Records excerpted from a collection
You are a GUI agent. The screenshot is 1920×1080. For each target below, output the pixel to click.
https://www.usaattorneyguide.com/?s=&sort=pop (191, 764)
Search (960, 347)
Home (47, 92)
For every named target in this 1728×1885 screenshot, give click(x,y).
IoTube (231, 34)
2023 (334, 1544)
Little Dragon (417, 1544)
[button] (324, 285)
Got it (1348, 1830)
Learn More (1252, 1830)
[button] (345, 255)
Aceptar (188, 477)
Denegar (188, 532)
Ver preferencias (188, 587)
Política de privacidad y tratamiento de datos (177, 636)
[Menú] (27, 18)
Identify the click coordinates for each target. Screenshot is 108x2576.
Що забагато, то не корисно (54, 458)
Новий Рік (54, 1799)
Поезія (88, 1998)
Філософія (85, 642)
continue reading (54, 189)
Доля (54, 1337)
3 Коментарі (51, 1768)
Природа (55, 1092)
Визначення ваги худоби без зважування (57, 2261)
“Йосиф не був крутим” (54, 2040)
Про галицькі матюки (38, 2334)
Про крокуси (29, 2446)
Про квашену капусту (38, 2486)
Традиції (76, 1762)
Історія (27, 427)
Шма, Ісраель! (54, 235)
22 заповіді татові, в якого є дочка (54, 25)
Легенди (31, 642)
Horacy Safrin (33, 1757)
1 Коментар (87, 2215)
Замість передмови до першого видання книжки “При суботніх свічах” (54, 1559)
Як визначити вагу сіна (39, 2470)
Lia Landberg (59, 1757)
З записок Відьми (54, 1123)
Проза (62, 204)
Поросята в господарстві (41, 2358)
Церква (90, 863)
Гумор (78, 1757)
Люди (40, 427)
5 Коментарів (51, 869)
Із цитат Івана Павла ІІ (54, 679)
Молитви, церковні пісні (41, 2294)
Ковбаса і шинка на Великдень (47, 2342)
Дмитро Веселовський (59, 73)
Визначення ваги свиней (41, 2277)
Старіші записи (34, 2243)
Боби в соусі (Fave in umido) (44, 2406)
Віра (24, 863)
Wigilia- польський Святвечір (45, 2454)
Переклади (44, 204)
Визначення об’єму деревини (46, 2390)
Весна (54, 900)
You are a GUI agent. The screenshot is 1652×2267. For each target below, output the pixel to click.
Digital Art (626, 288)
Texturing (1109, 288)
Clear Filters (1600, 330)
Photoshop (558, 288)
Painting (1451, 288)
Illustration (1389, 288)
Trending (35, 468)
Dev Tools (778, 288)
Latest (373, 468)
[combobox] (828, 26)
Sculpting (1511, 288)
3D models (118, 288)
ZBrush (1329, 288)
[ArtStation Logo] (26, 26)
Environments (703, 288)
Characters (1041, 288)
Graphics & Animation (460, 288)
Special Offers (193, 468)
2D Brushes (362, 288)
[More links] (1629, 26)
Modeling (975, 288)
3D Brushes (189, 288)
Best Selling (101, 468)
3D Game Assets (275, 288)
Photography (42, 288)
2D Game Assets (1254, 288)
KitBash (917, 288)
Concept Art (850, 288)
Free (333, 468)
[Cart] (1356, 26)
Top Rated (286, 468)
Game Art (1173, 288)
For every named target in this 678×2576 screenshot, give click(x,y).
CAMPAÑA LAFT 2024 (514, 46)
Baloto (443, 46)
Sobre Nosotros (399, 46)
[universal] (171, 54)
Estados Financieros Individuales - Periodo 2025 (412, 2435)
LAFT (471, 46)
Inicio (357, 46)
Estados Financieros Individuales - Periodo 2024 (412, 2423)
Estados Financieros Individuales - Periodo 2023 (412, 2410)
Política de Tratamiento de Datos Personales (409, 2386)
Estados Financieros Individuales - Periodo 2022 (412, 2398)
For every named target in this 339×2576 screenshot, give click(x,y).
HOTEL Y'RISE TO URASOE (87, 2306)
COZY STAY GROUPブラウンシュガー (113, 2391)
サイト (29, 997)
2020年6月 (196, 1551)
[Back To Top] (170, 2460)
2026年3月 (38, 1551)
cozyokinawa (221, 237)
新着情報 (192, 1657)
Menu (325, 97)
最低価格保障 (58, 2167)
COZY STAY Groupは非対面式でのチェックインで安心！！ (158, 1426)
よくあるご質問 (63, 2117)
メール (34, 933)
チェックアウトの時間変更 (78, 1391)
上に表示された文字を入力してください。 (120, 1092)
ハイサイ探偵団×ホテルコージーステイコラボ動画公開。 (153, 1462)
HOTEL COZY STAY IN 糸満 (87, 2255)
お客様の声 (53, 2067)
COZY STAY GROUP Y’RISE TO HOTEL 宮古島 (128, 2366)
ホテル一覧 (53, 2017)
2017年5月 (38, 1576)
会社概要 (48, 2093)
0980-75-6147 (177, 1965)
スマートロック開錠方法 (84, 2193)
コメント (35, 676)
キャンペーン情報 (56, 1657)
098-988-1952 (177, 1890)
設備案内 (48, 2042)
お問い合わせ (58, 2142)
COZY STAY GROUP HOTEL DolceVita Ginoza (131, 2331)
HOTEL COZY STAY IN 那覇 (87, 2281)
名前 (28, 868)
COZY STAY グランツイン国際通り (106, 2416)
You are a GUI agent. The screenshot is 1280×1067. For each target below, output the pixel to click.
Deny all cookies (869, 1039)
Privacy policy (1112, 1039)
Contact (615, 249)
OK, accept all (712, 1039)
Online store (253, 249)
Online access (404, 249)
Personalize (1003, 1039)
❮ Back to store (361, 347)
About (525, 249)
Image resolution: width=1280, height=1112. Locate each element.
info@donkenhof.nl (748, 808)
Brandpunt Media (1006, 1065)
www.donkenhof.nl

WHAT YOU ARE ASKED TO DO = Could you please reproduce each record exactly, leaving nothing out?

REPLY =
You are a GUI agent. The screenshot is 1920×1080. For each target below, output the pixel to click.
https://www.usaattorneyguide.com/?s=&sort=pop (191, 764)
Search (960, 347)
Home (47, 92)
For every named target in this 1728×1885 screenshot, give click(x,y).
IoTube (231, 34)
2023 (334, 1544)
Little Dragon (417, 1544)
[button] (324, 285)
Got it (1348, 1830)
Learn More (1252, 1830)
[button] (345, 255)
Aceptar (188, 477)
Denegar (188, 532)
Ver preferencias (188, 587)
Política de privacidad y tratamiento de datos (177, 636)
[Menú] (27, 18)
Identify the click coordinates for each target. Screenshot is 108x2576.
Що забагато, то не корисно (54, 458)
Новий Рік (54, 1799)
Поезія (88, 1998)
Філософія (85, 642)
continue reading (54, 189)
Доля (54, 1337)
3 Коментарі (51, 1768)
Природа (55, 1092)
Визначення ваги худоби без зважування (57, 2261)
“Йосиф не був крутим” (54, 2040)
Про галицькі матюки (38, 2334)
Про крокуси (29, 2446)
Про квашену капусту (38, 2486)
Традиції (76, 1762)
Історія (27, 427)
Шма, Ісраель! (54, 235)
22 заповіді татові, в якого є дочка (54, 25)
Легенди (31, 642)
Horacy Safrin (33, 1757)
1 Коментар (87, 2215)
Замість передмови до першого видання книжки “При суботніх свічах” (54, 1559)
Як визначити вагу сіна (39, 2470)
Lia Landberg (59, 1757)
З записок Відьми (54, 1123)
Проза (62, 204)
Поросята в господарстві (41, 2358)
Церква (90, 863)
Гумор (78, 1757)
Люди (40, 427)
5 Коментарів (51, 869)
Із цитат Івана Павла ІІ (54, 679)
Молитви, церковні пісні (41, 2294)
Ковбаса і шинка на Великдень (47, 2342)
Дмитро Веселовський (59, 73)
Визначення ваги свиней (41, 2277)
Старіші записи (34, 2243)
Боби в соусі (Fave in umido) (44, 2406)
Віра (24, 863)
Wigilia- польський Святвечір (45, 2454)
Переклади (44, 204)
Визначення об’єму деревини (46, 2390)
Весна (54, 900)
You are a GUI agent. The screenshot is 1652×2267. For each target below, output the pixel to click.
Digital Art (626, 288)
Texturing (1109, 288)
Clear Filters (1600, 330)
Photoshop (558, 288)
Painting (1451, 288)
Illustration (1389, 288)
Trending (35, 468)
Dev Tools (778, 288)
Latest (373, 468)
[combobox] (828, 26)
Sculpting (1511, 288)
3D models (118, 288)
ZBrush (1329, 288)
[ArtStation Logo] (26, 26)
Environments (703, 288)
Characters (1041, 288)
Graphics & Animation (460, 288)
Special Offers (193, 468)
2D Brushes (362, 288)
[More links] (1629, 26)
Modeling (975, 288)
3D Brushes (189, 288)
Best Selling (101, 468)
3D Game Assets (275, 288)
Photography (42, 288)
2D Game Assets (1254, 288)
KitBash (917, 288)
Concept Art (850, 288)
Free (333, 468)
[Cart] (1356, 26)
Top Rated (286, 468)
Game Art (1173, 288)
For every named target in this 678×2576 screenshot, give click(x,y).
CAMPAÑA LAFT 2024 (514, 46)
Baloto (443, 46)
Sobre Nosotros (399, 46)
[universal] (171, 54)
Estados Financieros Individuales - Periodo 2025 (412, 2435)
LAFT (471, 46)
Inicio (357, 46)
Estados Financieros Individuales - Periodo 2024 (412, 2423)
Estados Financieros Individuales - Periodo 2023 (412, 2410)
Política de Tratamiento de Datos Personales (409, 2386)
Estados Financieros Individuales - Periodo 2022 (412, 2398)
For every named target in this 339×2576 screenshot, give click(x,y).
HOTEL Y'RISE TO URASOE (87, 2306)
COZY STAY GROUPブラウンシュガー (113, 2391)
サイト (29, 997)
2020年6月 (196, 1551)
[Back To Top] (170, 2460)
2026年3月 (38, 1551)
cozyokinawa (221, 237)
新着情報 (192, 1657)
Menu (325, 97)
最低価格保障 (58, 2167)
COZY STAY Groupは非対面式でのチェックインで安心！！ (158, 1426)
よくあるご質問 (63, 2117)
メール (34, 933)
チェックアウトの時間変更 (78, 1391)
上に表示された文字を入力してください。 (120, 1092)
ハイサイ探偵団×ホテルコージーステイコラボ動画公開。 (153, 1462)
HOTEL COZY STAY IN 糸満 (87, 2255)
お客様の声 (53, 2067)
COZY STAY GROUP Y’RISE TO HOTEL 宮古島 (128, 2366)
ホテル一覧 (53, 2017)
2017年5月 (38, 1576)
会社概要 (48, 2093)
0980-75-6147 (177, 1965)
スマートロック開錠方法 (84, 2193)
コメント (35, 676)
キャンペーン情報 (56, 1657)
098-988-1952 (177, 1890)
設備案内 (48, 2042)
お問い合わせ (58, 2142)
COZY STAY GROUP HOTEL DolceVita Ginoza (131, 2331)
HOTEL COZY STAY IN 那覇 (87, 2281)
名前 (28, 868)
COZY STAY グランツイン国際通り (106, 2416)
You are a GUI agent. The screenshot is 1280×1067. For each target below, output the pixel to click.
Deny all cookies (869, 1039)
Privacy policy (1112, 1039)
Contact (615, 249)
OK, accept all (712, 1039)
Online store (253, 249)
Online access (404, 249)
Personalize (1003, 1039)
❮ Back to store (361, 347)
About (525, 249)
Image resolution: width=1280, height=1112. Locate each element.
info@donkenhof.nl (748, 808)
Brandpunt Media (1006, 1065)
www.donkenhof.nl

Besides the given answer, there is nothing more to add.